Termin: 22.01.2013, 15.15 Uhr

Ort: Seminargebäude, SG 3-10

Vortrag und Diskussion mit Peter Pfahl

Ankündigung

Eben Moglen hat in mehreren Aufsätzen Bewegungsformen der Veränderungen in der Wissensordnung unserer Gesellschaft immer wieder thematisiert und mit verschiedenen klassischen Ansätzen in Verbindung gebracht. Nicht zuletzt mit seinem "Dot Communist Manifesto" lotet er Gemeinsamkeiten und Differenzen mit klassischen Vorstellungen einer marxistischen Traditionslinie aus.

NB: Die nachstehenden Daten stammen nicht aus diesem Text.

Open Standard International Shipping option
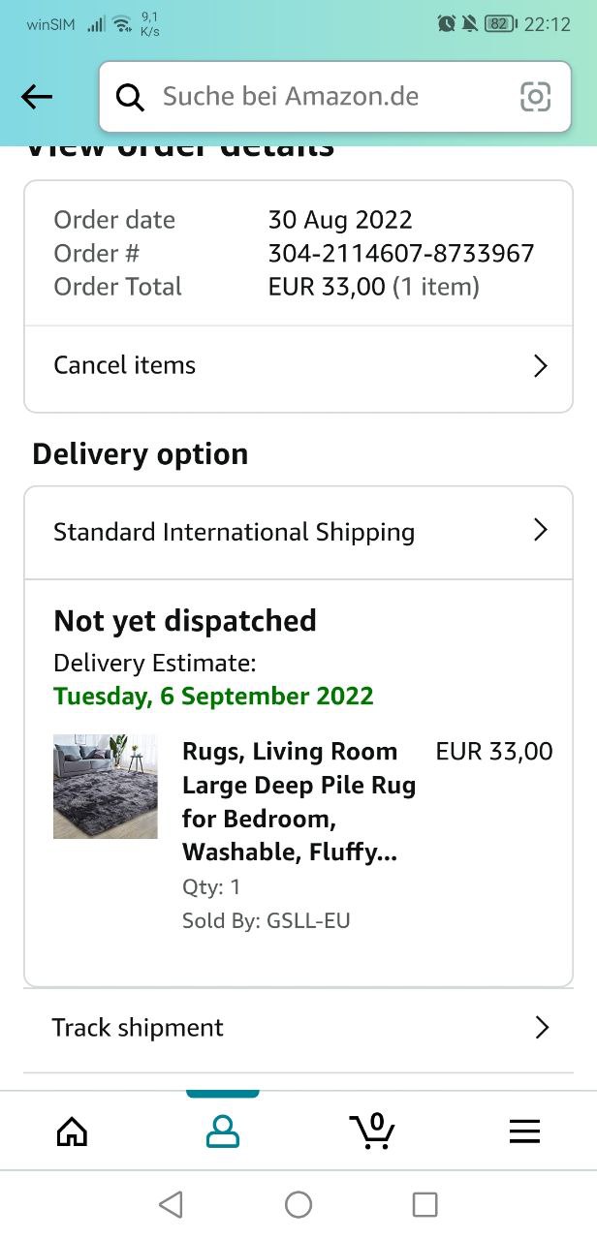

Dieses Spannungsfeld soll mit dem Vortrag und der anschließenden Diskussion ausgemessen werden.

Literatur:

Hans-Gert Gräbe, 09.01.2013

Anmerkungen

Vortrag und Diskussion fokussierten allein auf Moglens "dotCommunist Manifesto". Die Begeisterung von Pfahl und anderer über die schöne Argumentation von Eben Moglen traf dabei hart auf die Skepsis von Kleemann, ob sich der Gedankengang eines Wandels in der vorgetragenen Form wirklich durchhalten lässt und ob gravierende Differenzen zum Ansatz des "Kommunistischen Manifests" von Marx und Engels wirklich bestehen oder dies nur Differenzen zu einer späteren traditionsmarxistischen Lesart dieses Klassikers sind. Insbesondere die Formung einer "digital working class" mit einem eigenen "Klassenbewusstsein", die bei Moglen durchschimmert, rief Widerspruch hervor, weil sie mit dem Emanzipationsanspruch der 10. Feuerbachthese, die Perspektive "einer menschlichen Gesellschaft" zu gewinnen, die nur als "gesellschaftliche Menschheit" zu denken ist, im Widerspruch steht.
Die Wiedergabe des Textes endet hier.